I was in a bookstore, one of those cheapo ones that everything is 50% more or off. Anyway I was looking in the Computer Books. Some guys comes over gets a whole bunch of books and goes to check out.

Then all of a sudden this guy, who is apprently is the owner starts yelling that this guy trying to check out is a reseller cause he’s buying multiple copies of the same book, and he doesn’t want resellers in his store. The man trying to buy the book said “he wasn’t a reseller he was buying books for his work and wanted to give them to his employees.” The owner (I think) said he was banned from his store and so the guy left looking disgusted.

I looked at the stack where he got the books and it appeared to be some sort of Intro to Word book for $3.99. He probably took like 5 or so books.

Whether or not he was a reseller, I don’t know but why would this guy care if someone resells his books. I was thinking he still gets the same money whether he sold 5 to the same person or 1 to 5 different people.

There must be a good reason though, any clue?

Ego. The shop owner can’t admit to himself that he might have underpriced the books, and that another guy can clean up the difference. :rolleyes:

Probably due to the way book sales work - in Australia at least. Anyone with a book shop can buy books wholesale from publishers or suppliers and if they don’t sell them they can give them back for credit on other stock. Remaindered books (the cheapo stuff) is sold to the retailer with no possibility of return. I imagine someone selling remaindered books would not take kindly to a retailer buying them to sell at full retail and possibly returning them as unsold stock.
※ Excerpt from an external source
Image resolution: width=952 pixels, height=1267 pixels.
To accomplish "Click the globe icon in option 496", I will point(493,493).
I’ve occasionally seen signs in stores that said that no one can buy more than, say, three copies of any one remaindered book. However, the store owner is a jerk if he yelled at a customer for buying too many copies of one book. He should have just politely informed the customer that there was a limit on the number of copies to be bought. By yelling at the customer and banning him from the store, he alienated not just that customer but all the other customers in the store at that moment. He probably alienated a lot of people who will hear of the story of the yelling and banning from that customer. He deserves to go broke for doing something so stupid.
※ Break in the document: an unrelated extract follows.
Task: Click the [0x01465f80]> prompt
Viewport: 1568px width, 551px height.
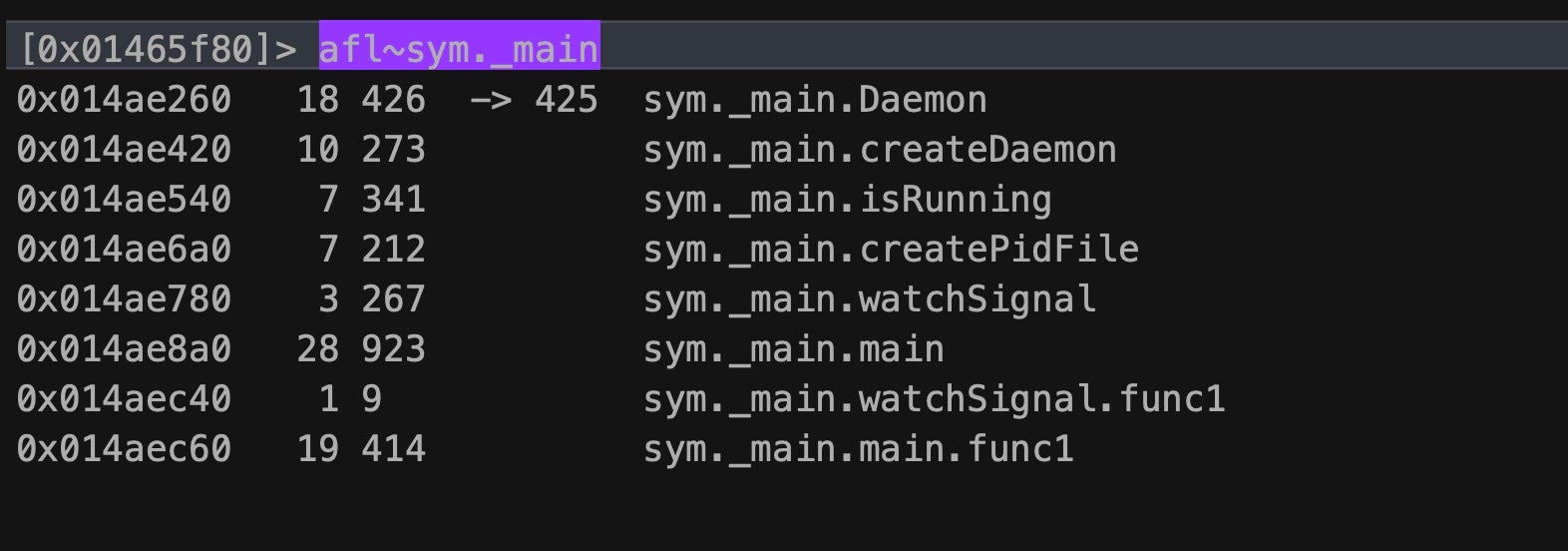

Surely if the retailer hasn’t bought that item from the wholesaler in the first place, there’s no way he can return it?

If I buy 50 copies of Necrophilia For Dummies from Acme books and sell them all, and then buy 10 copies from you, I can send them back to the publisher if they have no identifying marks.
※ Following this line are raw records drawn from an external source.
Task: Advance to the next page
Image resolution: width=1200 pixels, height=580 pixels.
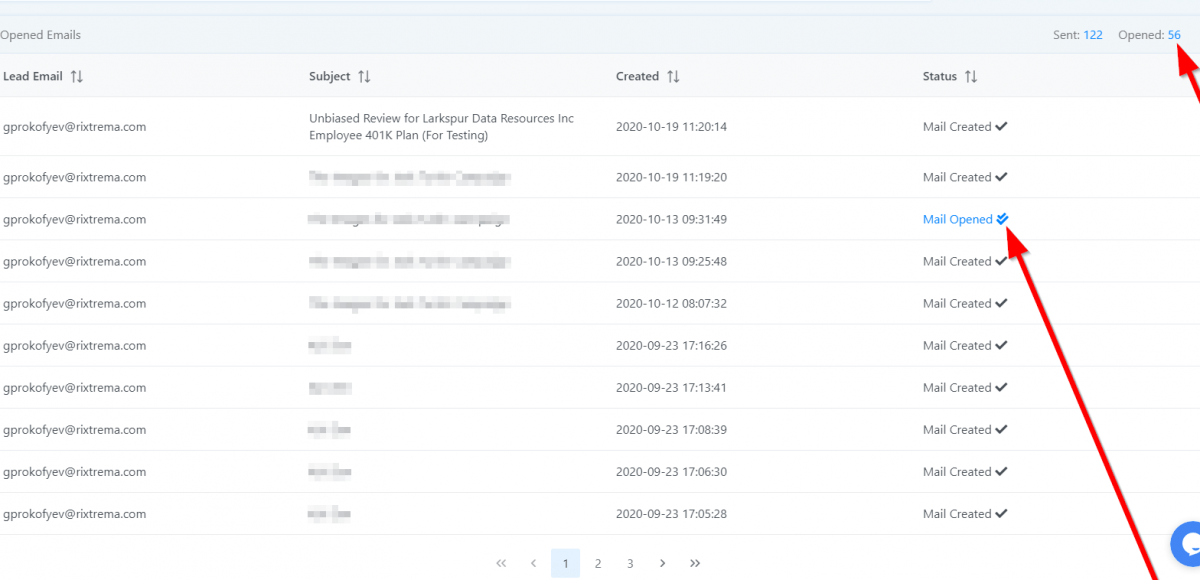Action: [x=662, y=564]
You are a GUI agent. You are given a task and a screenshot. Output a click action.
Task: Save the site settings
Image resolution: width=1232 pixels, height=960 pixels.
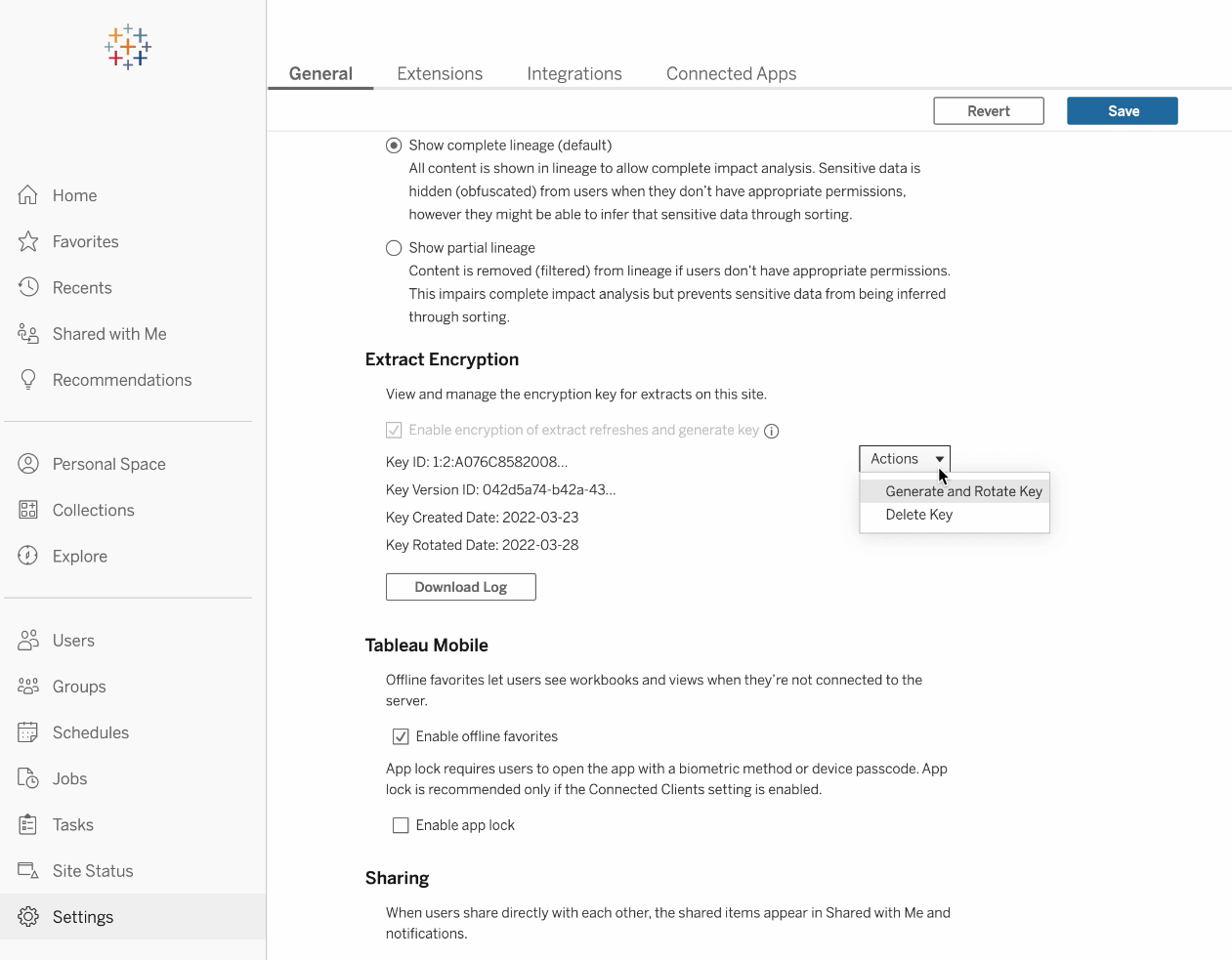point(1122,110)
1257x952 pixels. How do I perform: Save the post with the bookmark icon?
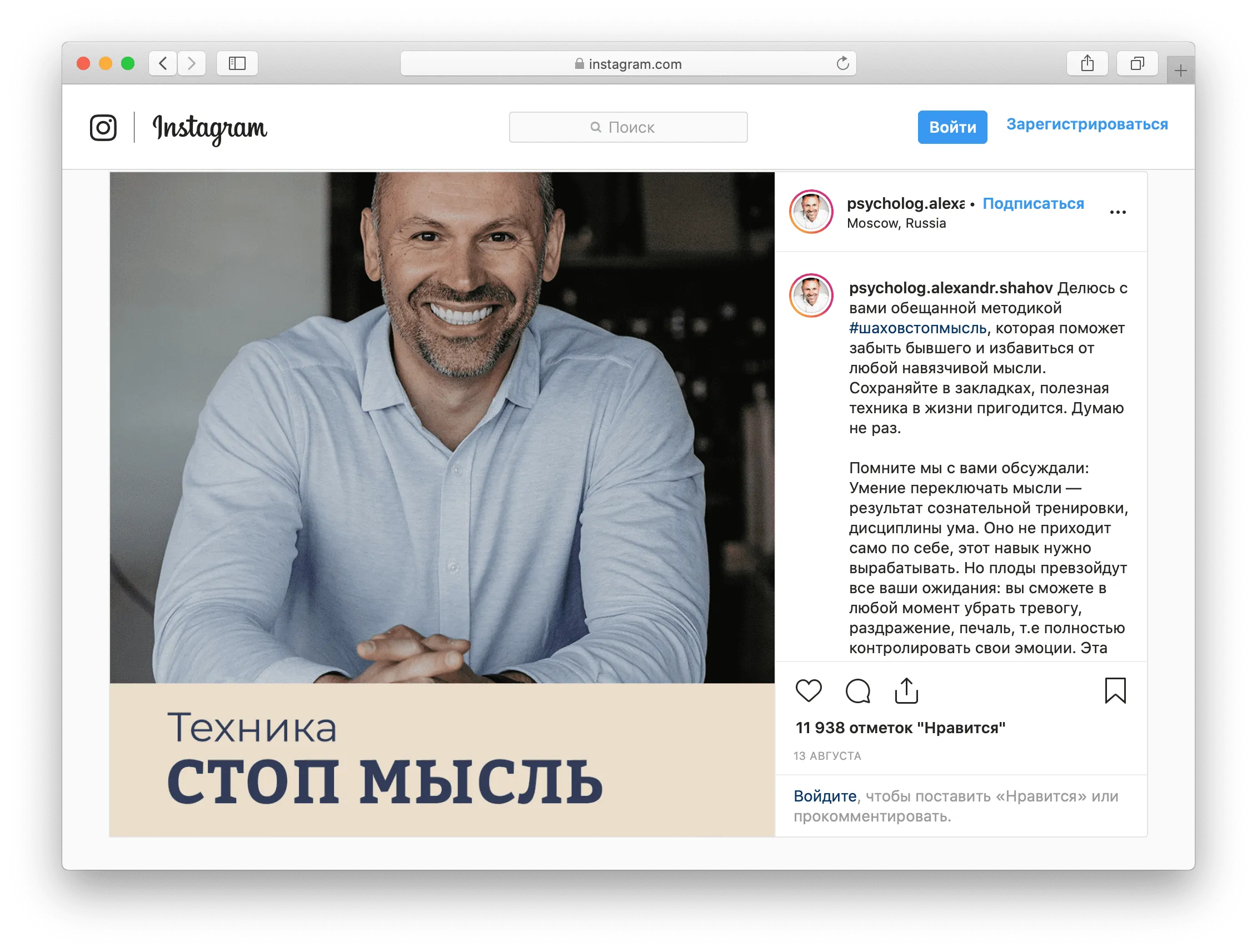pyautogui.click(x=1115, y=690)
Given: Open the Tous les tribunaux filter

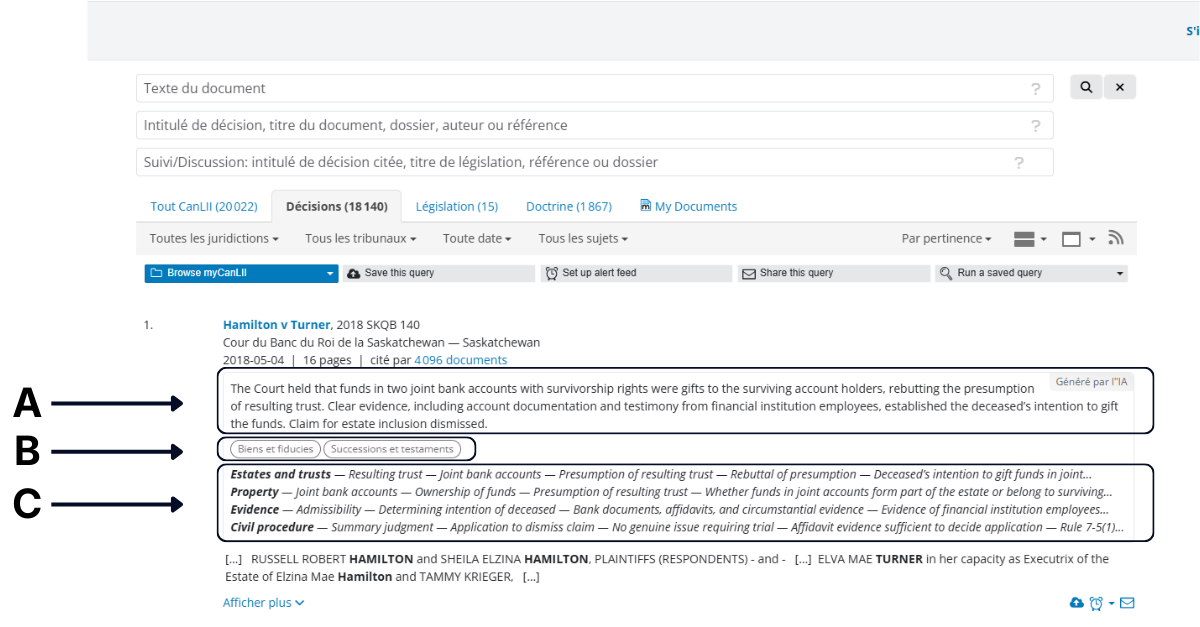Looking at the screenshot, I should 360,239.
When publishers sell remaindered books to bookstores, they make sure there is no way of mistaking them for full-price books (better to make it impossible than to have to constantly sort things out). They either mark the book (a line of magic marker across the top, for instance) or, if the entire edition is remaindered, they indicate the fact on their computer so the ISBN number won’t be returnable for credit.

It’s also highly unlikely a bookstore owner would be so protective of the publishers.

The example is one of store policy, which doesn’t need any justification if the store owner wants to set it. It seems nonsensical to me – whether the buyer resells the book or not, the store owner makes the same amount of money. Maybe more, since he might not sell any copies of that book except to the reseller.